***** Records to process

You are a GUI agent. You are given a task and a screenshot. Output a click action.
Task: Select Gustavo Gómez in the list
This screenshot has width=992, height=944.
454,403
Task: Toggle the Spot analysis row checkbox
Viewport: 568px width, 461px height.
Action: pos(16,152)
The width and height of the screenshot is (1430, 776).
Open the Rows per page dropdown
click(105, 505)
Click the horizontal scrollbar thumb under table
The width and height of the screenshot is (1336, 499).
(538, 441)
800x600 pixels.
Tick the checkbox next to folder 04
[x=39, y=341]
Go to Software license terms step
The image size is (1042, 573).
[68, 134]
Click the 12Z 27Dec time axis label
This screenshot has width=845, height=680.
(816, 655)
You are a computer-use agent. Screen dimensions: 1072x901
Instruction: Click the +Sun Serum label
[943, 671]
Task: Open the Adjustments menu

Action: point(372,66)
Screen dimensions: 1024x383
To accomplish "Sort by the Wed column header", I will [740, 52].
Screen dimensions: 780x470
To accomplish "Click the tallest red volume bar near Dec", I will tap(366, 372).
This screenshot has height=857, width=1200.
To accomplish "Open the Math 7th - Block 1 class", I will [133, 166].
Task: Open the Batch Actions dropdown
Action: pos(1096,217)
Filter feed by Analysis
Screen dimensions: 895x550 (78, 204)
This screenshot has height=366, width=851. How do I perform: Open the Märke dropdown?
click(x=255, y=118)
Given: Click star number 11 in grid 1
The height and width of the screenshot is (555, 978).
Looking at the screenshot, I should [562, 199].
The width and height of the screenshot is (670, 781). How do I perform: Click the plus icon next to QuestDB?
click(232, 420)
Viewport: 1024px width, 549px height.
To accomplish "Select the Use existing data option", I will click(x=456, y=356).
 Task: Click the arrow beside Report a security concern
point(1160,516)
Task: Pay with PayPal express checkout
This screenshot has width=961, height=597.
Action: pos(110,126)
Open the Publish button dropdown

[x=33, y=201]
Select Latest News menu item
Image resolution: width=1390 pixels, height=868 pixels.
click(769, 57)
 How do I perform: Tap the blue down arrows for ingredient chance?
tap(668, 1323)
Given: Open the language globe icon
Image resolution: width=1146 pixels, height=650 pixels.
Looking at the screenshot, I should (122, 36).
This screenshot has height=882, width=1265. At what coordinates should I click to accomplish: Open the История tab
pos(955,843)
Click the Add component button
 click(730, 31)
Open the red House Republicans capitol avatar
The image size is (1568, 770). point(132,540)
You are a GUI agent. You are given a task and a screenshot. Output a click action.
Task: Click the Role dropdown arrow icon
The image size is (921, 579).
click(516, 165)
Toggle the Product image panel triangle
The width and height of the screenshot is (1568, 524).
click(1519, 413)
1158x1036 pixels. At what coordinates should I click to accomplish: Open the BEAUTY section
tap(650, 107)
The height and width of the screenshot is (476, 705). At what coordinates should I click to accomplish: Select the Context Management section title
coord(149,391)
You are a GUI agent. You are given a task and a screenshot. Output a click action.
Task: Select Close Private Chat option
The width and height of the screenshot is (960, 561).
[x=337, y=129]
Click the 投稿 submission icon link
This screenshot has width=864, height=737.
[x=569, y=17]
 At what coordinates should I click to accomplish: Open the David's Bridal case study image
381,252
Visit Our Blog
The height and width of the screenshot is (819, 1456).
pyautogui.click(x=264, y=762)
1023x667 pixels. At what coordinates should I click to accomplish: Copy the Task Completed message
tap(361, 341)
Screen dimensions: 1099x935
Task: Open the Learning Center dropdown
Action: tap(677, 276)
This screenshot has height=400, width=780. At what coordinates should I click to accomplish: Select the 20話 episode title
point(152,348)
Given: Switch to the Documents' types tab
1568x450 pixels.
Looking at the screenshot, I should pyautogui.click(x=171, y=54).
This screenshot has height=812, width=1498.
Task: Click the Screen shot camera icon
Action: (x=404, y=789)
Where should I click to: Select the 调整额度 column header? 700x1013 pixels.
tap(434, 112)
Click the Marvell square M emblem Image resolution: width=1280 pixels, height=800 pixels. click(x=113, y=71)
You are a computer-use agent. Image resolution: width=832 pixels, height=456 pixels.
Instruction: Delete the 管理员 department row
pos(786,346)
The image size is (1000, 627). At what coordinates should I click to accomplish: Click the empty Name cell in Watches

**********

Given the records above, restate word for word only the lines starting at the one with "1568x450 pixels." and ending at the one with "Click the Marvell".

■ Your solution ■
1568x450 pixels.
Looking at the screenshot, I should pyautogui.click(x=171, y=54).
This screenshot has height=812, width=1498.
Task: Click the Screen shot camera icon
Action: (x=404, y=789)
Where should I click to: Select the 调整额度 column header? 700x1013 pixels.
tap(434, 112)
Click the Marvell square M emblem Image resolution: width=1280 pixels, height=800 pixels. click(x=113, y=71)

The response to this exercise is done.